La teoria di Stanislas Dehaene ora è pronta a partire (anche) per la gara indetta dalla TWCF.
Se la dovrà vedere con la integrated information theory (IIT), proposta da Giulio Tononi, un italiano, allievo di Gerald Edelman, che lavora negli Stati Uniti alla University of Wisconsin di Madison. Anche di Giulio Tononi possiamo leggere diversi libri in italiano. Secondo Tononi e il suo gruppo, la coscienza consiste, invece, nella interconnettività di varie reti cerebrali. Maggiori sono le connessioni tra queste reti di neuroni maggiore è il grado di coscienza. Anche senza input sensoriali. Secondo la teoria IIT, la coscienza si forma nella parte del cervello chiamata sistema talamo-corticale, dove avvengono le connessioni tra le reti neurali.
Secondo la teoria dell’informazione integrata di Tononi, la coscienza altro non è che la manifestazione della capacità del nostro cervello di integrare l’enorme quantità di informazione che riceve in continuazione. Questa capacità è graduale. La coscienza può variare da un minimo (zero) a un massimo. E questi “gradi di coscienza” possono essere misurati empiricamente. Tononi ha messo a punto un indice – l’indice di complessità perturbativa (PCI) – che è in grado di fornire una misura del livello di coscienza, che consente, tra l’altro, di verificare il livello di coscienza anche in pazienti in stato vegetativo. La tecnica potrebbe rivoluzionare il modo di diagnosticare la morte cerebrale.
Bene, ora la gara promossa dalla Templeton World Charity Foundation può partire. Chi vincerà, tra la GWT di Stanislas Dehaene e la IIT di Giulio Tononi?

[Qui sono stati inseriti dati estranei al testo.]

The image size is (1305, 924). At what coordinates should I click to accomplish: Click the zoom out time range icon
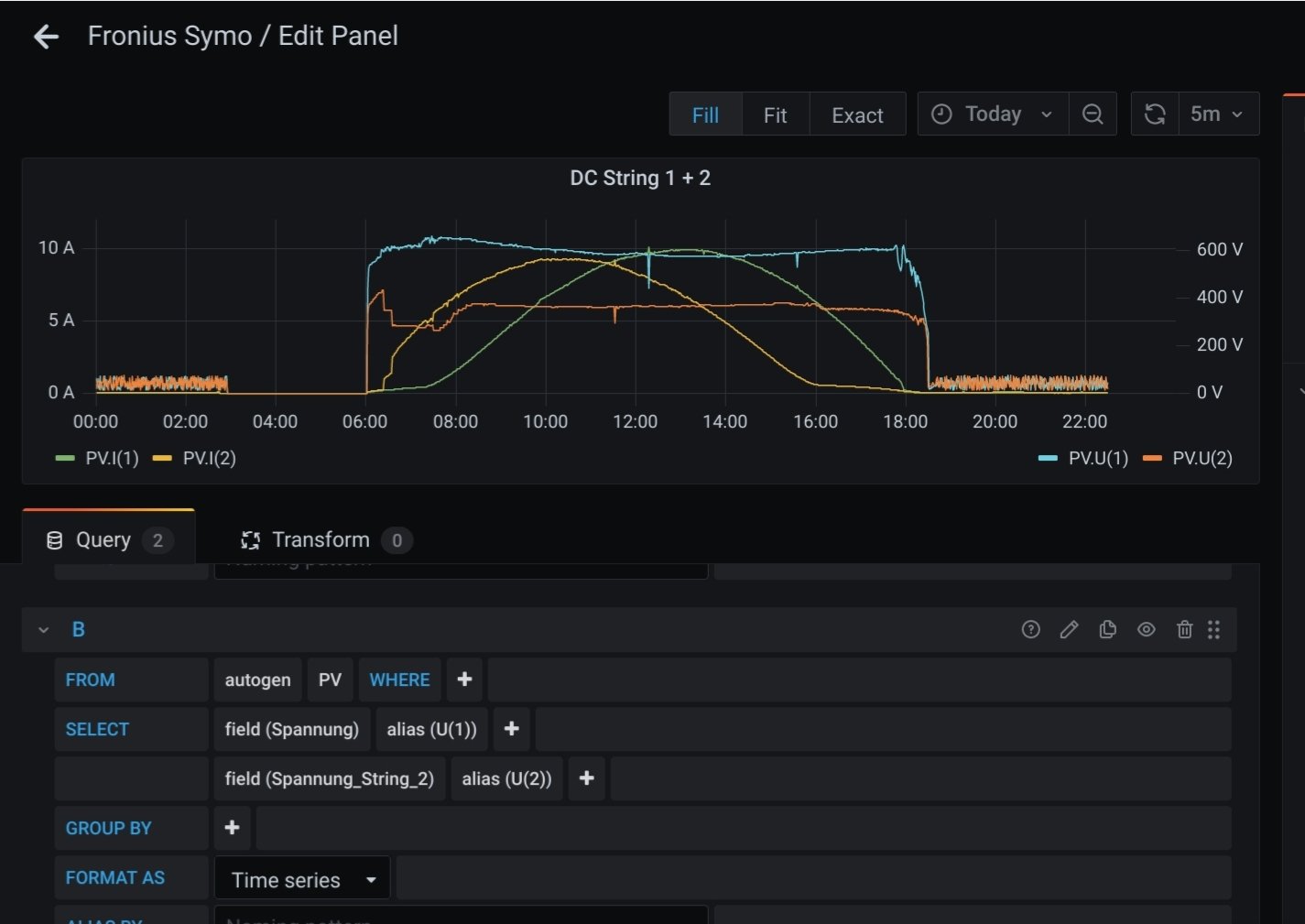click(1093, 114)
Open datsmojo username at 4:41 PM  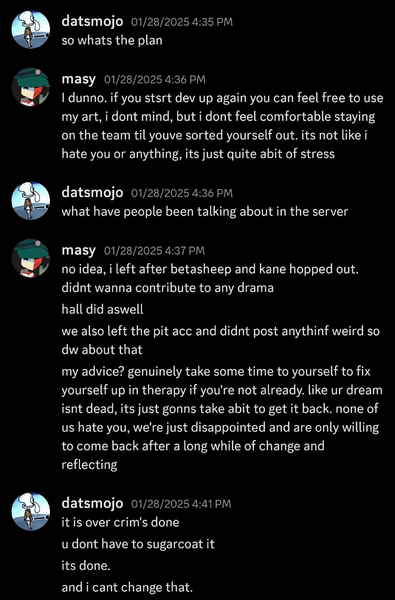coord(92,503)
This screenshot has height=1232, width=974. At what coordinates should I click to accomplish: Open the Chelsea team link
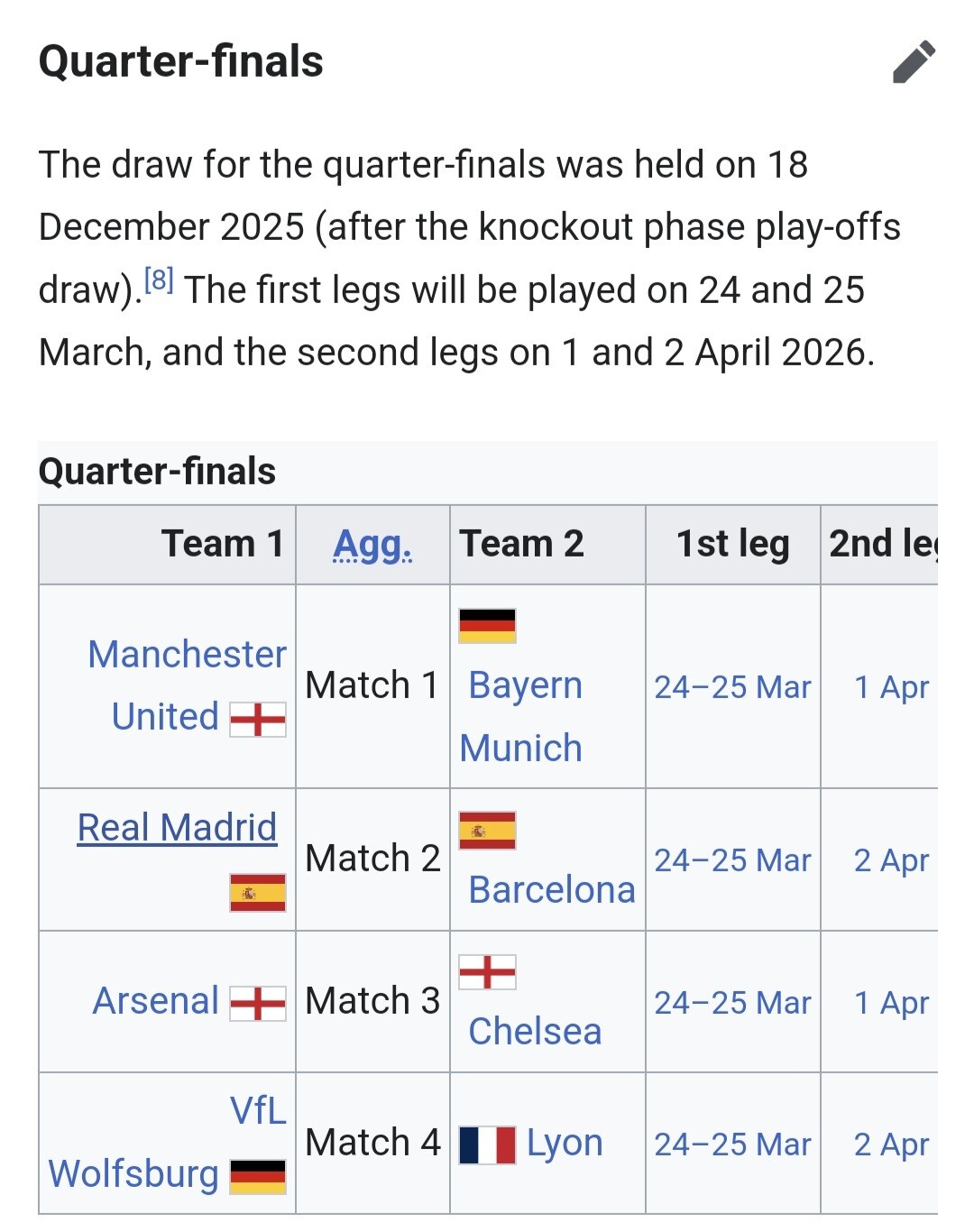535,1031
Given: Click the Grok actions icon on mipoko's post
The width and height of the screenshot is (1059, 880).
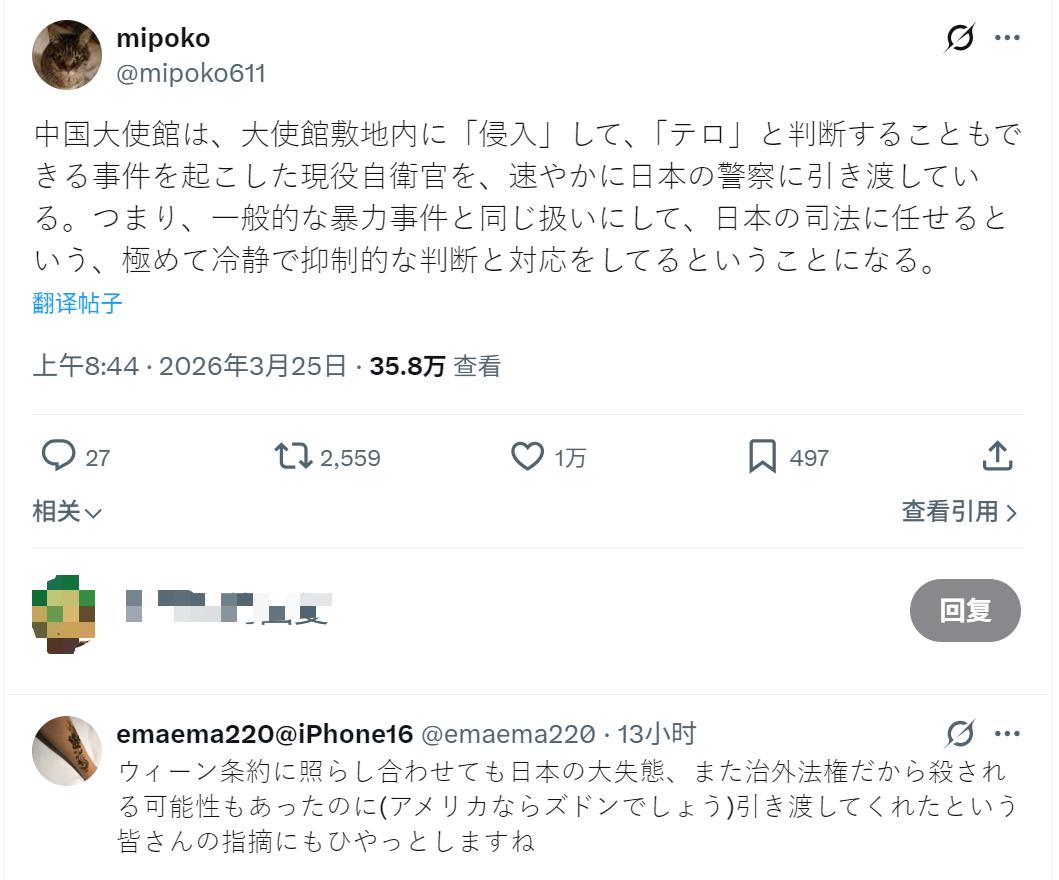Looking at the screenshot, I should 958,36.
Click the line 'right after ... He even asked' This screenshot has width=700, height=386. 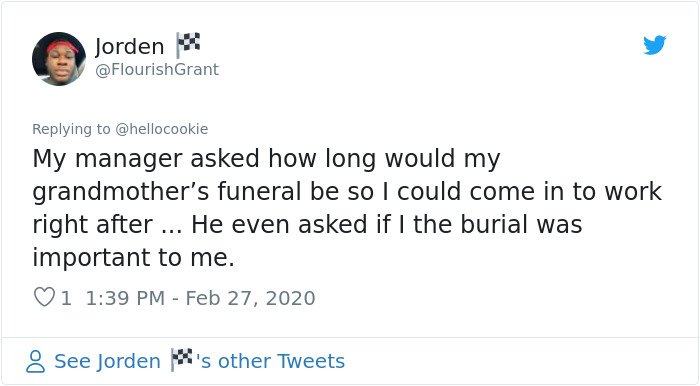[200, 224]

Non lo sappiamo. Decideranno infatti il vincitore – se vincitore ci sarà – i test che verranno effettuati, come ha riportato Sara Reardon sulla rivista Science, in sei diversi laboratori distribuiti tra Stati Uniti, Cina, regno Unito e Germania. Vi saranno coinvolti almeno 500 persone e tre diverse tecniche capaci di registrare le attività del cervello di volontari nel corso di attività coscienti. Le tecniche sono la functional magnetic resonance imaging (fMRI), l’elettroencelografia e l’elettrocorticografia. Come in ogni duello che si rispetti, le modalità sono state concordate tra i due sfidanti. Questo è un duello assolutamente incruento che potrebbe portare a un aumento delle conoscenze. In un esperimento, riporta ancora Sara Reardon, si misurerà l’attività del cervello e la sua localizzazione quando una persona diventa consapevole di un’immagine. Secondo la GWT di Dehaene a diventare attiva sarà la corteccia prefrontale, secondo la IIT di Tononi, la parte opposta del cervello.

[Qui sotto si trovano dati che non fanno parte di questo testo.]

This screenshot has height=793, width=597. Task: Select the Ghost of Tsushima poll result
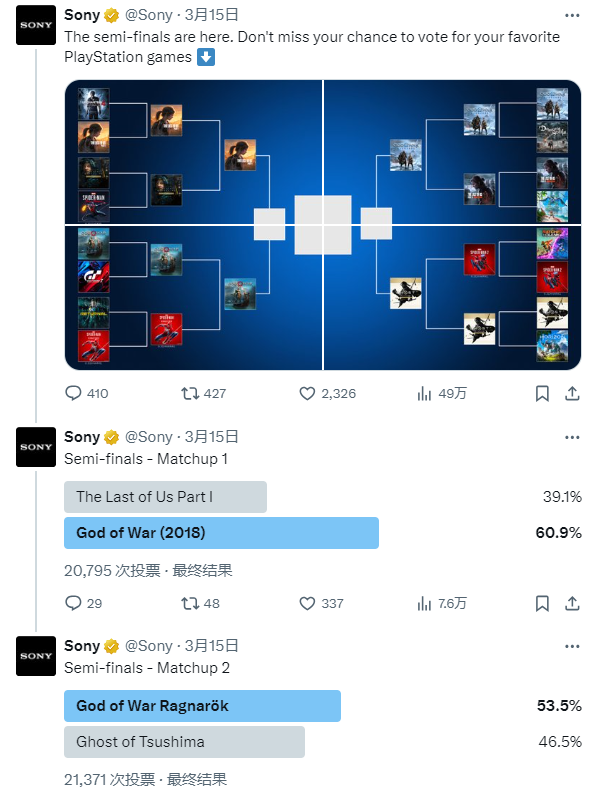[184, 741]
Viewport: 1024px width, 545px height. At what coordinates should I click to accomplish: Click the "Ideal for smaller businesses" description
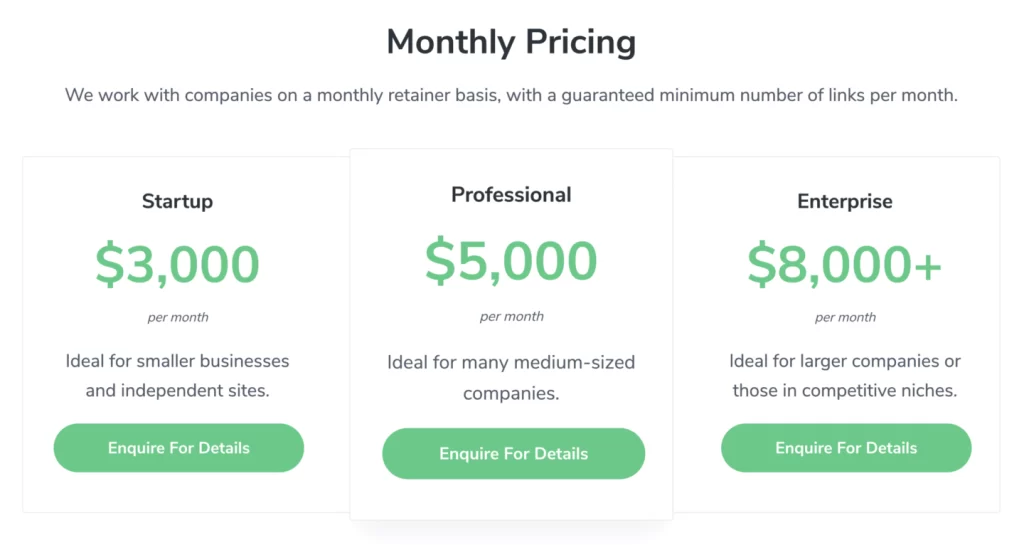[x=177, y=375]
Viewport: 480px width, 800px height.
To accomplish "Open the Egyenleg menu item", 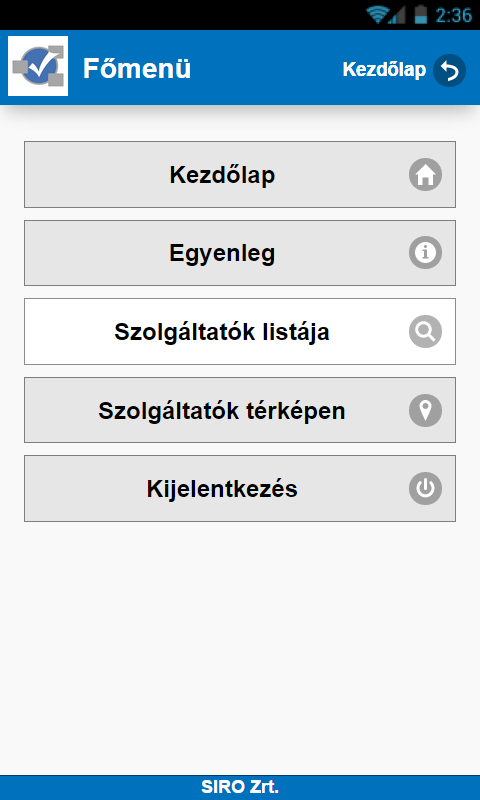I will [x=240, y=253].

Qualcuno obietterà, lo sappiamo: ma è questo il modo di fare scienza? Beh sì, somiglia un po’ alle pubbliche disfide che nel Rinascimento videro protagonisti, tra mille altri, Girolamo Cardano, Niccolò Tartaglia, Antonio Maria Del Fiore, Scipione dal Ferro, Ludovico Ferrari. Avevano certo una componente spettacolare, quelle pubbliche sfide. Ma chi può negare che contribuirono ad aumentare le conoscenze matematiche e a far grande la scienza dei numeri italiana nel Cinquecento?
Qualsiasi metodo va bene, se scientificamente solido.
Che la gara inizi, dunque. E che vinca il migliore.